At the end of April 2014 I started tapering off my med. I did this on my own, weeks before going to see my doctor to let him know. He raised his eyebrows when I told him. He knew I was moving away, eventually to Egypt. He told me he didn't think I should go off the meds, but supported my decision. It was mine to make. And now, looking back, I see train wreck in my logic. My logic then was: you are losing your insurance, and you are moving to a place where this medicine might not be available. I didn't want the prescription to become a headache. I thought I was extinguishing a potential problem before it started. My intentions were good, but poorly timed: I left a place I knew as home for 13 years, moved back to my hometown for 7 months, then I moved to Egypt. All while bidding farewell to a medication that worked.

It took a while for me to taper my meds down to nothing, but I did it. And that feeling of hopelessness was waiting in the wings. Steadily, the dark layer came back and everything I built ended up submerged beneath it. And now it's here, and we are back to: my brain broke last week. It is that rare, other level type of wrong. Since then I've felt...two dimensional. Half here. Lost. I don't have the words. All this to say I am having a hard time again.

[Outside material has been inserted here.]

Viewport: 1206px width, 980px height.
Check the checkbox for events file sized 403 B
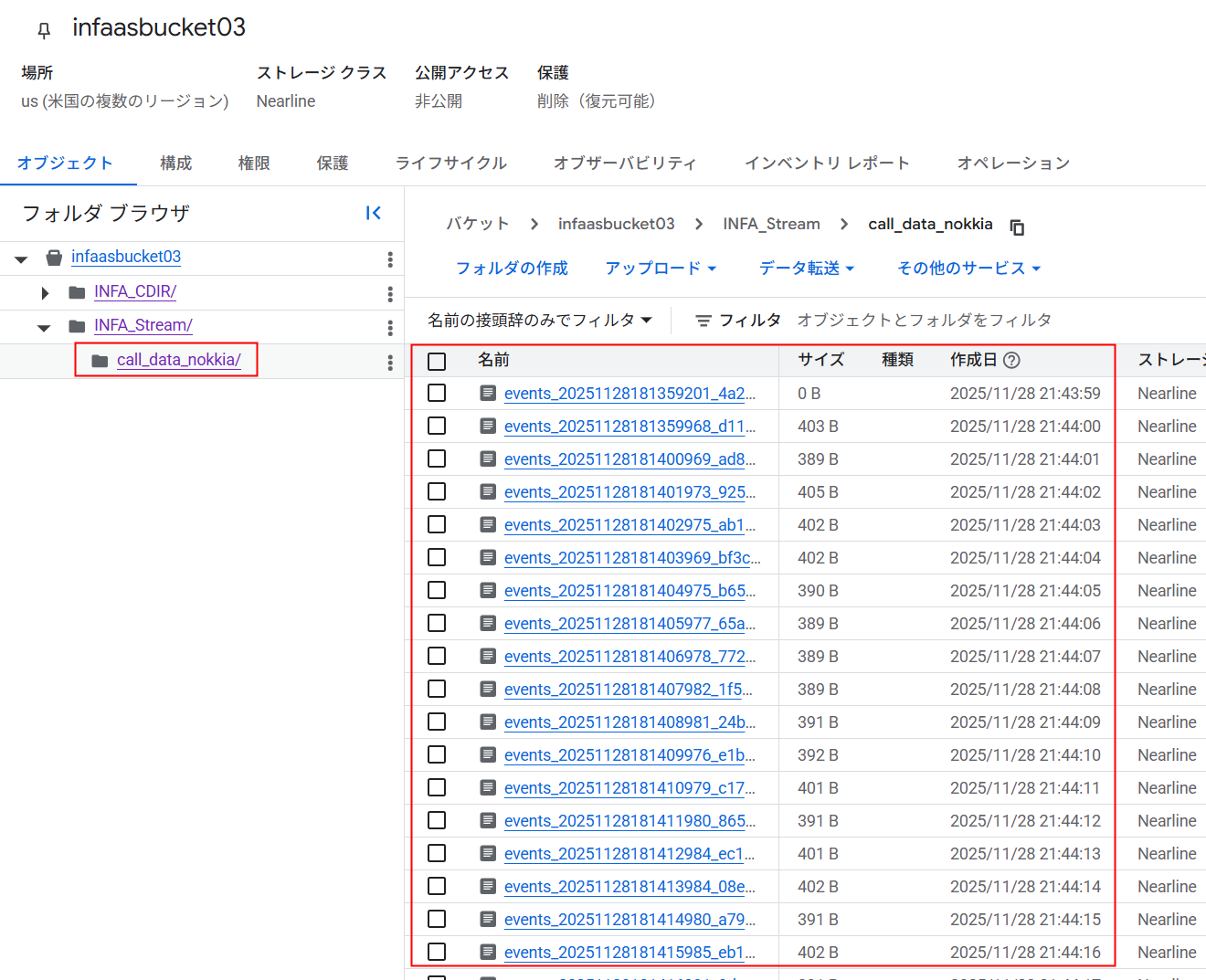click(436, 426)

I tend to stay sort of private about these things, but right now I don't feel like it's best for me to keep quiet. I am hurting.
Life in Egypt has been incredible, but also difficult. It is a truly challenging place to be.I talk with my family often. I send email updates and pictures to friends, but when you're this far away it's hard to know what people truly want to hear from you. I can take pictures and describe certain quirks of Cairo, but when do I talk about feeling lost, displaced, forgotten? Dare I even mention it? How fortunate I am to experience this part of the world...I know this. I know this. I don't want to take this part of my life for granted.

But depression doesn't care where I am, and I believe it would've returned regardless of my place on a map. Being here just makes it a bit more inconvenient. I would love to say that I can do this without medicinal help, but maybe I can't. And that's okay. Now is not the time to be stubborn about what works. I recognize the dark and I feel the balance tipping. I know I need help. I have an appointment to see a doctor this weekend. While it's a bit daunting to be starting this process again, I realize I'm doing the right thing. It's self-care now or never. Despite the challenges right now, I am hopeful. I hope you are too.

Sunday, May 17, 2015

a love letter of details (3 - ode to felucca)

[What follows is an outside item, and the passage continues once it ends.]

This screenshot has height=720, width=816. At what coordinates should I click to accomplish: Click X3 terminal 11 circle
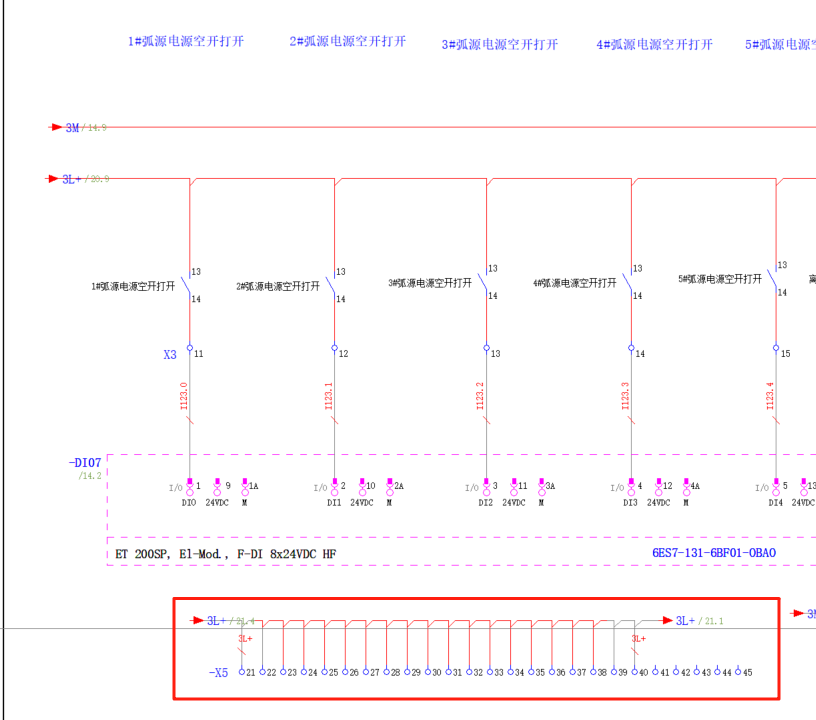[189, 349]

I've been teasing J about it since my arrival: I must buy a felucca. I will own a felucca and then all my problems will be solved. I will stay in Cairo with my boat, charge for rides on the Nile and blast my favorite music. I will only dock on the island for koshary or a lemon mint with friends. I could sleep on the boat in the shade of the bridges(like I spied one fellow doing). A felucca's life is the life for me.

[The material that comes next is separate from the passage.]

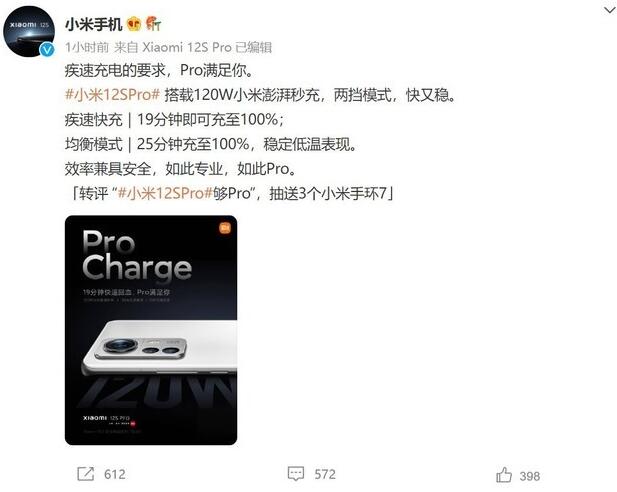Click the Xiaomi 12S Pro device source
Screen dimensions: 617x492
coord(187,48)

A felucca is a traditional wooden sailing boat used on the Nile. You will find them docked up and down the river. A ride around the island costs 200 Egyptian pounds(approx. 28 dollars...and that was for 2 of us). Feluccas vary in ownership and decor--some boast neon lights around the edges that glow and flash at night, blasting music that echoes off the buildings along the riverside. Some feluccas are small and may hold 5--10 people, while others might hold a bit more. If you are new to Zamalek, it's a great way to introduce yourself to the island. Pro tip: try to pick a felucca with a "roof" that covers some(if not most of) the sitting area. Sometimes people like to spit from bridges.



J and I took a felucca ride on Friday. His first, my second. Now that I'm here, it's a rarity for me to show him something since he started living here first. We walk the island all the time, but everyone can benefit from a change in perspective.







There are so many beautiful sights you can only truly see from the water. There are many waterside cafes and gardens hidden from the street by various gates and partitions.









I'm not buying a felucca any time soon, unfortunately, but a gal can dream. A gal can dream.